Möbius Function in Competitive Programming
Published on June 17, 2026
The Möbius function is a scalpel for problems that look like inclusion-exclusion but are too slow to brute force.
Definition
The Möbius function \(\mu(n)\) is defined as:
\[\mu(n) = \begin{cases} 1 & \text{if } n = 1 \\ (-1)^k & \text{if } n \text{ is a product of } k \text{ distinct primes} \\ 0 & \text{if } n \text{ has a squared prime factor} \end{cases}\]Examples:
| n | factorization | \(\mu(n)\) |
|---|---|---|
| 1 | — | 1 |
| 2 | prime | -1 |
| 3 | prime | -1 |
| 4 | \(2^2\) | 0 |
| 6 | \(2 \cdot 3\) | 1 |
| 12 | \(2^2 \cdot 3\) | 0 |
| 30 | \(2 \cdot 3 \cdot 5\) | -1 |
The zero entries are the key — any number divisible by a perfect square is “killed.” This is what makes Möbius useful for square-free counting and inclusion-exclusion.
The key identity
\[\sum_{d \mid n} \mu(d) = [n = 1]\]The sum of \(\mu(d)\) over all divisors \(d\) of \(n\) equals 1 if \(n = 1\) and 0 otherwise. This is the engine behind almost every Möbius application — it lets you isolate exactly the \(n = 1\) case from a sum.

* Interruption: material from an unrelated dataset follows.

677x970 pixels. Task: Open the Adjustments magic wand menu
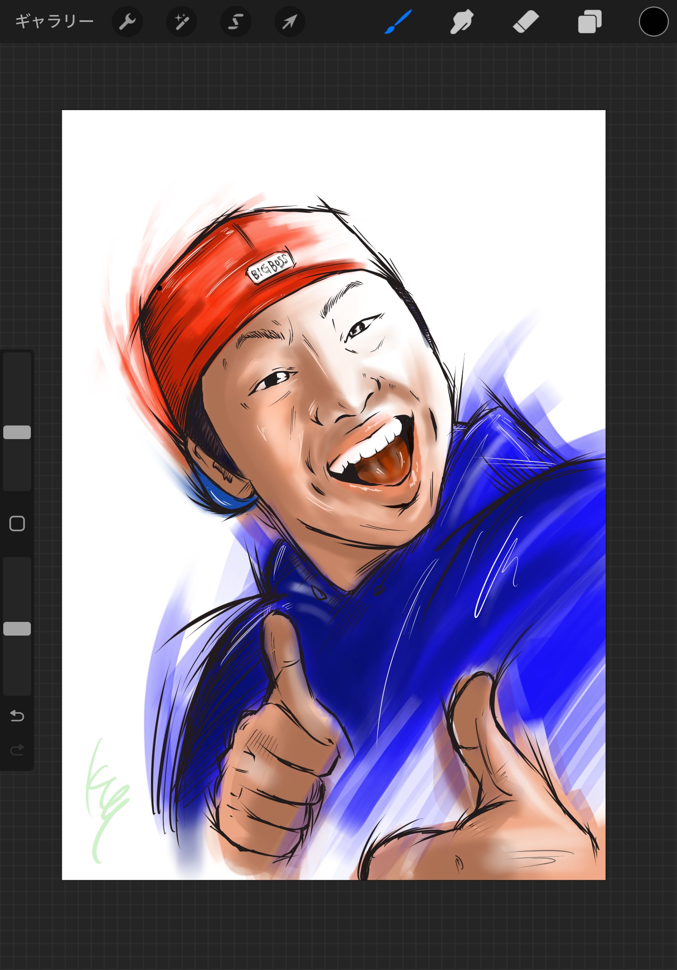click(181, 21)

Computing μ(n) — linear sieve
You can compute \(\mu\) for all numbers up to \(N\) in \(O(N)\) using a linear sieve.
const int MAXN = 1e6 + 5;
int mu[MAXN];
bool is_composite[MAXN];
vector<int> primes;
void compute_mobius(int n) {
mu[1] = 1;
for (int i = 2; i <= n; i++) {
if (!is_composite[i]) {
primes.push_back(i);
mu[i] = -1; // i is prime: mu = -1
}
for (int p : primes) {
if ((long long)i * p > n) break;
is_composite[i * p] = true;
if (i % p == 0) {
mu[i * p] = 0; // i*p has p^2 as factor
break;
} else {
mu[i * p] = -mu[i]; // i*p gets one more distinct prime
}
}
}
}
After this, mu[i] holds \(\mu(i)\) for every \(i\) from 1 to \(n\).
Möbius inversion
The inversion formula lets you recover \(g\) from \(f\) when \(f\) is a sum of \(g\) over divisors.
Forward: if \(f(n) = \displaystyle\sum_{d \mid n} g(d)\)
Inverse: then \(g(n) = \displaystyle\sum_{d \mid n} \mu\!\left(\frac{n}{d}\right) f(d)\)
Think of it as the multiplicative analogue of prefix sums and difference arrays. \(f\) is the “prefix sum” over divisors, and applying \(\mu\) recovers the original $$g$.
Application 1 — counting coprime pairs
Problem: count pairs \((a, b)\) with \(1 \le a \le n\), \(1 \le b \le m\), and \(\gcd(a, b) = 1\).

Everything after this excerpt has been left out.